Biz Bu İşin Neresindeyiz?

İslamcılığın ortaya çıkışından günümüze kadar farklı coğrafyalarda muhatap olduğu şartların bir gereği olarak farklı pratikler geliştirdiğini bunun da doğal olduğunu önceki satırlarda ifade etmiştik. Filistin’de, Suriye’de, Afganistan’da fiilîbir mukavemet tecrübesi yaşanırken; İran’da, Pakistan’da ve Türkiye’de farklı düzlemlerde bir iktidar tecrübesi yaşanmaktadır.

İşin başında yola çıkıldığındaki terminoloji ve iddialar ile gelinen noktadaki durum arasında oluşan açı farkı ve sapmalar üzerinde düşünmeye değer. Koşulların değişmesine bağlı olarak oluşan tavır değişiklikleri ile kafaların bulanması ve kişisel zaaflara bağlı olarak oluşan tavır değişiklikleri arasında bir mahiyet farkı vardır. İslam külli bir hayat telakkisidir.
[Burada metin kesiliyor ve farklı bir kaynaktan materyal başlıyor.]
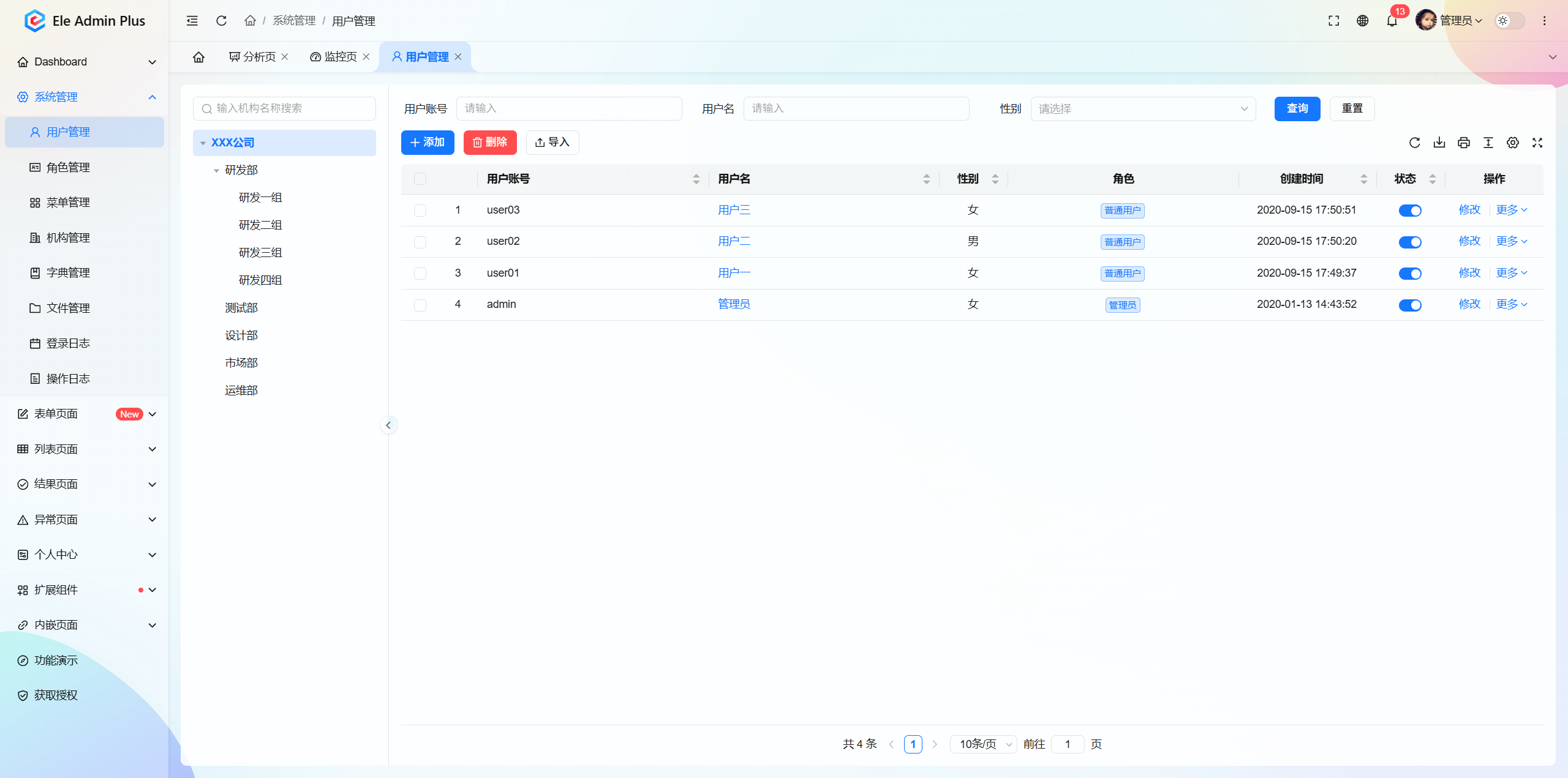Click the 查询 search button
Viewport: 1568px width, 778px height.
point(1297,109)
Gerektiğinde fazlalıklarının atılabileceği bir kültür öğesi değildir. Bütün emir ve nehiylerine tartışmasız ve pazarlıksız bir şekilde iman ile birlikte tam bir teslimiyet ister. İslam dininin mensuplarına Allah tarafından Müslüman ismi verilmiştir. Bu da onların her yönüyle Allah’a karşı teslimiyet içerisinde olmaları, bütün yaşayışlarında Allah’ın buyruklarına uymaları, yasaklarından kaçınmaları sebebiyledir.
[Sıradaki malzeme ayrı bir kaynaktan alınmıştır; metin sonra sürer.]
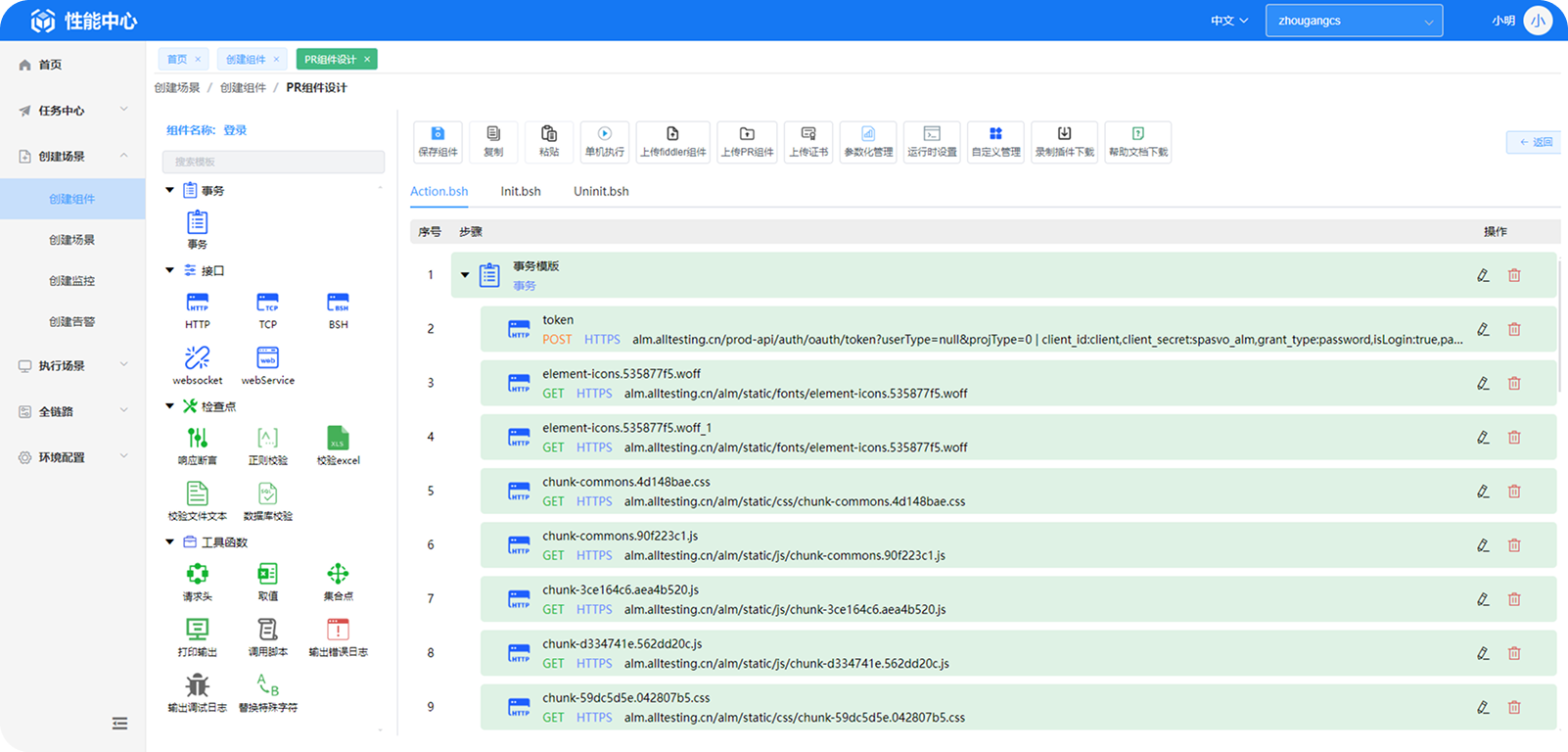Screen dimensions: 1568x752
Task: Expand the 任务中心 sidebar menu
Action: [x=72, y=111]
Batı’da ‘Aydınlanma’ ile başlayan süreçte din sekülerleştirilerek tamamen bireysel alana hapsedildi. 400 yıldır Batılılar ve yerli propagandacıları tarafından Müslümanlara dayatılan da budur. Bundan dolayıdır ki dinin toplumsal taleplerini yerine getirenler siyasal İslamcı, radikal, fundamentalist olarak nitelendirilmektedir.

Hz. Peygamber, Medine’ye geldiğinde hem dinî hem de siyasi bir lider görevini üstlenmiştir. Peygamberlik misyonunun bir gereği olarak elçi gönderir, savaş yapar, yargılar ve yönetirdi.
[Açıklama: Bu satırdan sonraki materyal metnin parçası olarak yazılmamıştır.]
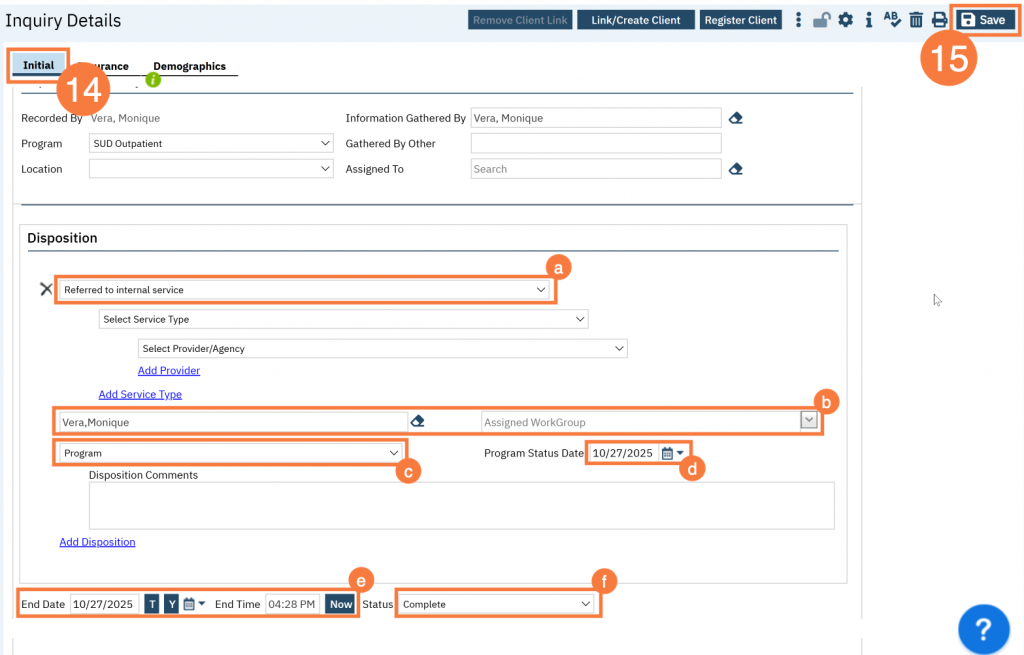Viewport: 1024px width, 655px height.
Task: Click the Add Disposition link
Action: tap(97, 542)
Eğitim sistemi, yargı sistemi, kitle iletişim araçları vb. sosyal yaşamda insanları ilgilendiren tüm araç ve kurumlar insanın ruhsal, zihinsel hatta duygusal yapısının şekillenmesinde ve yön vermesinde oldukça etkilidir. Bireylerin yetişme, düşünme, hayata, eşyaya ve olaylara bakış açısı üzerinde; yetiştiği çevre ve aldığı eğitimin katkısı inkâr edilemez. Bütün bu araçlara hükmeden otoritenin bu araçları kitlesel ıslah veya kitlesel ifsatamacıyla kullanma salahiyeti söz konusudur. İnsanların dünya ve ahiret mutluluğunu hedef edinen bir dinin müntesipleri olan biz Müslümanlar, insanları ilgilendiren, hidayetlerine vesile olabilecek hiçbir şeye kayıtsız kalamayız.Buna siyaset de dâhildir.

İslam öyle her önüne gelenin onu kendi anlayışına uydurabileceği bir din değildir. Müslüman salt İslam’a mensup olma iddiasıyla değil; eminliğiyle, şahsiyetiyle, topluma güven ve umut veren erdemli ve ahlaklı duruşuyla saygınlık kazanır. İnsanlar iddialarımızdan ziyade savunduğumuz değerlerin hamurumuzdan nasıl bir şahsiyet inşa ettiğine bakarlar. Bu, dışa yansıyan yüzümüz, kalite belgemizdir.

İslamcı mı Müslüman mı?” sorusu bu çerçevede sıkça sorulan bir sorudur. Farkındaysanız başından itibaren İslamcılığı Müslümanların siyasal şahitliği çerçevesinde değerlendirdim. Dolayısıyla, “Müslüman kavramı yetersiz mi? İslamcı kavramına neden ihtiyaç duyuluyor?” soruları da zımnen cevaplanmış oldu. Süreç içerisinde Müslüman tanımında meydana gelen anlam daralması İslamcı kavramsallaştırmasını bir ihtiyaç olarak ortaya çıkarmış olabilir. Bu kavramsallaştırmanın beşerî bir yorum olduğu da doğrudur. Esasında, kavramların tümü bir tanımlama ihtiyacını gidermek içindir.

Sonuç olarak; Mushaf ellerimizin altında olduğu ve onun yolundan gitmeye namzet tek bir fert bulunduğu sürece bittabi ve bizzarure İslamcılık da var olmaya devam edecektir.